Over the centuries, the various tradesmen have developed tools, techniques and structures that help them be better at their craft. They’ve made thousands of small adjustment and disctinctions to get the tools right. The result is the perfect tool for the job at the perfect time.
They’ve also created environments around them that breathe the essence of what their job is about. The woodworker has the woodshop, the smith the smithy, the tanner the tannery… But what does the information worker have?
App and websites — that’s the digital environment. And then, an office — that’s the physical environment. Let’s get concrete.
The physical environment
Does your office breathe the essence of what your job is about? When you step into the place where you work, does it immediately remind you of what your work entails? Does it display clearly all the tools you need? Or do you need to make an effort to remember and organize them before you begin?
We’ve become less used to shaping our physical environments because we spend so much time in the digital one. We neglect the space on the walls where a helpful poster could be, or we are content with headphones lying about freely when one nail would suffice to hang them and have a clear desk.
The digital environment
It’s a mess. How many people are clearly reminded of what they do and why when they look at their computer?
To add to the struggle, if we use the same machine for fun and for work, it lacks a sense of specific purpose. There is no clear boundary. It’s like if the woodworker’s woodshop was also the living room, with sofas and bookshelfs and all. That wouldn’t work too well.
Another part of the problem is that to shape significantly your digital environment, you need programming knowledge. Without it, you are confined to the predefined customizability of products made by others. Not much sense of ownership in that.
Work to have your environment work for you
Wouldn’t it be awesome if someone designed a computer and a office specifically for you? Took all your life into account and tailored everything to you from the ground up, figuratively and literally. How would it feel to be in that place? Everything would be right where you need it, organized and ready to be used to help you be your best. Need to write? Here’s the perfect room and a program just for you! Want to make some music? Here’s a soundproof room and the guitar you always wanted!
That’s the ideal. And it’s an ideal worth going toward because altering the enviroment we experience every day, even though it may require inital effort, will make what we do that much easier.
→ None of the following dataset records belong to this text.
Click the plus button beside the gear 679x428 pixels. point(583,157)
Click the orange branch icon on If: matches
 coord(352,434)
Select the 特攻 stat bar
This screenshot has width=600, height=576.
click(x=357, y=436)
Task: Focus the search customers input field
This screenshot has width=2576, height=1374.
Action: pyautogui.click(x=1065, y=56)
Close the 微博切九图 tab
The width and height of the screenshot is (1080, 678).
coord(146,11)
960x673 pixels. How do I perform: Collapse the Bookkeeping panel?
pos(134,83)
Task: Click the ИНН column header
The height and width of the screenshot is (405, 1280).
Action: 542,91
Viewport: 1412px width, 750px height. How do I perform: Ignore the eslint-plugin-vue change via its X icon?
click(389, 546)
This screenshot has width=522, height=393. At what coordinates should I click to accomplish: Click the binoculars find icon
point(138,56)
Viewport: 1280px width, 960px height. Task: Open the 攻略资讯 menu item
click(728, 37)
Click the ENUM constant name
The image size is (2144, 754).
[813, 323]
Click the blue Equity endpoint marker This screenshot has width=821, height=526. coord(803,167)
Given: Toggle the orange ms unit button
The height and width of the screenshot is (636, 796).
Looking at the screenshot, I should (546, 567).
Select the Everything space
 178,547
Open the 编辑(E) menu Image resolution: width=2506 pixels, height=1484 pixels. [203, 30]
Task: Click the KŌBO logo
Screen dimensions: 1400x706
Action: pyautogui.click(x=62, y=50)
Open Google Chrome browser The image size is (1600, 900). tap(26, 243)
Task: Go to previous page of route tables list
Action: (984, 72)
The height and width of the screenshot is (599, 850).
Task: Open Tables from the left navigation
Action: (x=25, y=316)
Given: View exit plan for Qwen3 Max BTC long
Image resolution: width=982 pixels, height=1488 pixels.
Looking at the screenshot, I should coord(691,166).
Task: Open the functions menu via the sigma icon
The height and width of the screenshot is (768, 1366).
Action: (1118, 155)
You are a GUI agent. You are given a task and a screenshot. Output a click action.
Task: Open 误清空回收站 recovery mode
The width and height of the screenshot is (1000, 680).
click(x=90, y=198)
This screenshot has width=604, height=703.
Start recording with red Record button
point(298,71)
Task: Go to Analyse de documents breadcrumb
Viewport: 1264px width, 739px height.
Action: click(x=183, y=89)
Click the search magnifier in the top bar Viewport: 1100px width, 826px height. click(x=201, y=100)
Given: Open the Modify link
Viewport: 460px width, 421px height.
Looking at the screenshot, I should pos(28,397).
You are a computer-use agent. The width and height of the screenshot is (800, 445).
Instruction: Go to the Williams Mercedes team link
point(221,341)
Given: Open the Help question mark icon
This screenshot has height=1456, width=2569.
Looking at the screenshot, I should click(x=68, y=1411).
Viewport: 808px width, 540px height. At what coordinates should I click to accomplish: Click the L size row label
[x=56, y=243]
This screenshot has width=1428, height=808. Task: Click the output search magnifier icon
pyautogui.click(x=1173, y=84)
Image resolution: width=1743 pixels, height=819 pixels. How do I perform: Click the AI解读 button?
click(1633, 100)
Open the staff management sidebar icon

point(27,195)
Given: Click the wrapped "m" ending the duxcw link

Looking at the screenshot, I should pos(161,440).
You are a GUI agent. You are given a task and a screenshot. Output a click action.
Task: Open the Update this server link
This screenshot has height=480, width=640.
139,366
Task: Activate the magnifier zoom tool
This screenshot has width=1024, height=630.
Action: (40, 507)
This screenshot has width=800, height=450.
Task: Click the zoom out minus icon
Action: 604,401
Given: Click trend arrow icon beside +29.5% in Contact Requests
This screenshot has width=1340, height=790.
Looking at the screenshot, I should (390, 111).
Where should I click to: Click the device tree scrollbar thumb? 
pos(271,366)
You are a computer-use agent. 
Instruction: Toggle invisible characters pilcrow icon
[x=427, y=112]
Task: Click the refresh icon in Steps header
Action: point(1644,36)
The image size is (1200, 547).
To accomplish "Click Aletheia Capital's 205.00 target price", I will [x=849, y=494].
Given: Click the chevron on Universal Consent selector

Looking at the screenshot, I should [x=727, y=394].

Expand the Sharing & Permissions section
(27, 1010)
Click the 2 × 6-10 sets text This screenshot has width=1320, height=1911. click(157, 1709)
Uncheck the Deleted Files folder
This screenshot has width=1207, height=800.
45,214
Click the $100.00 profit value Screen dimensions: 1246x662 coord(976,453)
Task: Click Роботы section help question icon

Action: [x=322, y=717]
One example to leave you with. My dad and I put a pull-up bar in between the wooden pillars of a pergola on our front yard. It took a few days, but by now, I’ve done hundreds of pull-ups and various other exercises using it and it’s a part of my everyday workout. And it’s fun for me.
What can you do or create to make your physical and digital environment serve you more? How can you make it into a woodshop where everything is ready at hand when you need it?